No coś tu w końcu trzeba napisać, a akurat mam zdjęcie zrobione z nudów z ręki bodajże dwa dni temu ^^ Dawno nie pisałem, a czy się coś zmieniło? Sytuacja owszem się zmieniła, ale wiele rzeczy pozostało takich samych. Ogólnie jakoś wszytsko się układa w szkole nawet ok, chociaż no na drugi semestr mam zamiar mieć lepszą średnią niż 4,0 :P Rozpoczeło się poważne myślenie o maturze i co potem, więc na razie wygląda to tak:
kierunek - SGH w Warszawie
matury - matma, geo, ang, niem (no z czego pierwsze trzy rozszerzeszenie na 100%, a co do niemieckiego to jeszcze pomyślę)

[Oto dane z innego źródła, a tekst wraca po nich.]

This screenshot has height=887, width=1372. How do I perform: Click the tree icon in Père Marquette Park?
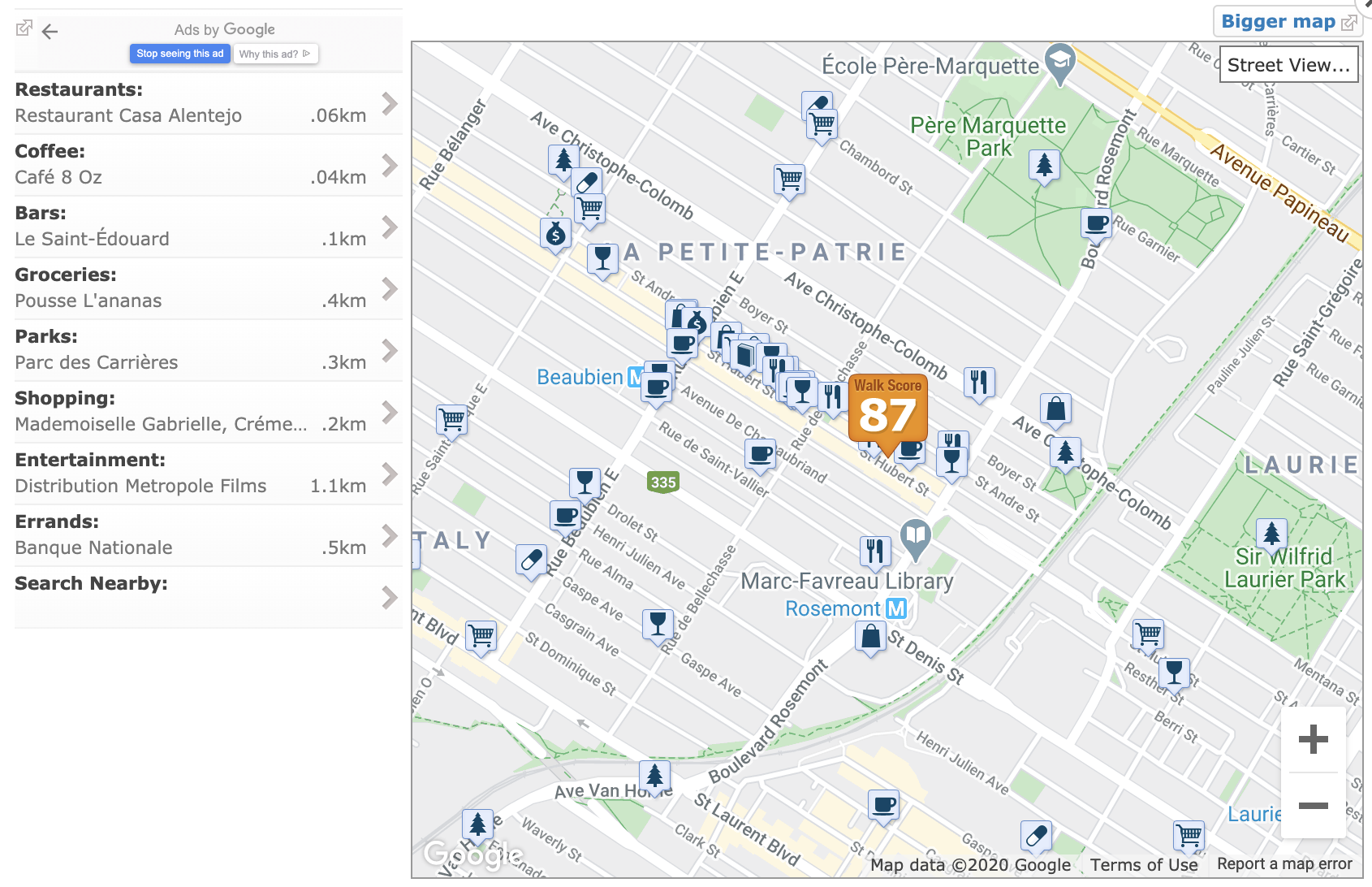1044,165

No zapieprz będzie ale mam nadzieję, że albo te plany się powioda albo się zmienią na lepsze :D
--------------
Czytając Lalkę (fajna ta książka! :D) i rozglądając się w okół siebie stwierdzam, ze jestem idealistą i praktycznie wszytsko co mnie motywuje do działania jest zbudowane na podstawie jakiejś pięknej (przynajmniej w moim mniemaniu xD) idei. Nie wiem jakoś nie potrafię żyć myśląc tylko o czymś zwykłym prostym i codziennym. Tak, uwielbiam marzyć, ale też uwielbiam gonić za marzeniami. Bywa to trudne, czasami bolesne, gdy następuje zderzenie z rzeczywistością, jednak jak dla mnie właśnie marzenia i droga do nich jest czymś dla czego warto żyć, warto działać, warto mieć uśmiech.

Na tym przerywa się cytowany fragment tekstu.